Perché pensa che, di tanto in tanto, basti ricordare il caso raccontato in Marco, emergano persone così?
Credo che non sia un caso che personaggi come Tania Head o Enric Marco compaiano intorno a grandi tragedie. Dopo una catastrofe abbiamo bisogno di racconti che ci aiutino a capire che cosa è successo. Dopo l'11 settembre c'erano migliaia di persone che cercavano di dare senso a un'esperienza brutale. E Tania è arrivata con una storia potente: aveva sofferto moltissimo, era sopravvissuta e aveva trasformato quella sofferenza in qualcosa di utile per gli altri.

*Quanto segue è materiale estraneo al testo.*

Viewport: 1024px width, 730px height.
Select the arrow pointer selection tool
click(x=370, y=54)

Perché esista qualcuno come Tania non basta una persona disposta a inventarsi un'identità: serve una società che abbia bisogno di credere in quella identità. E quanto più grande è il nostro bisogno di credere, tanto più potente può diventare quella storia.

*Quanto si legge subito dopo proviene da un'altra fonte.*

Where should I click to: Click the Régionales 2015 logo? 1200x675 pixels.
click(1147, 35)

La menzogna è il tema centrale del suo film?
La menzogna è la porta d'ingresso. Siamo partiti facendo un film su un raggiro e abbiamo finito per fare un film sull'identità e sul nostro bisogno di credere in determinati racconti. Tutti costruiamo una storia su chi siamo, selezioniamo ricordi, colmiamo i vuoti e abbiamo bisogno che gli altri riconoscano il racconto che facciamo di noi stessi. Per questo forse la storia di Tania non parla solamente di una donna che ha mentito… forse parla di tutti noi.
È facile ingannare al giorno d'oggi, con quante informazioni abbiamo?

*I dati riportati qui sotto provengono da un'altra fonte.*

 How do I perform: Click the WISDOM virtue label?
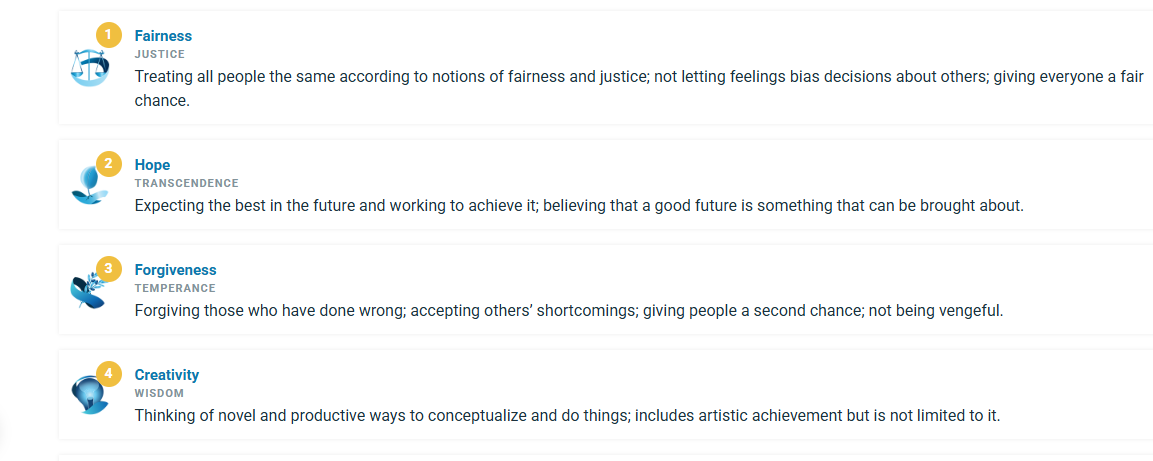coord(159,393)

Sì. Perché credo che, in fondo, la gente voglia essere ingannata. O spesso preferiamo credere a ciò che conferma il nostro modo di pensare, piuttosto che confrontarci con una verità più complessa. Lo vediamo sui social: ci basta una mezza verità, una notizia parziale o un racconto che confermi la nostra visione del mondo. Non cerchiamo la verità più completa o giusta, ma quella che si adatta meglio a ciò che già crediamo. E credo che sia successo anche con Tania. La sua storia era straordinaria, ma soprattutto era la storia che gli altri avevano bisogno di ascoltare in quel momento. Per questo ha funzionato. Forse oggi è persino più facile ingannarci: abbiamo più informazioni che mai, ma anche più possibilità di scegliere la realtà in cui vogliamo credere.